> _Set task_: Quote all of the data below line for line, changing nothing.

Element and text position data
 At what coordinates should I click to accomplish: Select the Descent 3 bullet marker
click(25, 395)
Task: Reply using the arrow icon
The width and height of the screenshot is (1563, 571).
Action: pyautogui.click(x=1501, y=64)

> _Full output_:
 At what coordinates should I click to accomplish: Select the Descent 3 bullet marker
click(25, 395)
Task: Reply using the arrow icon
The width and height of the screenshot is (1563, 571).
Action: pyautogui.click(x=1501, y=64)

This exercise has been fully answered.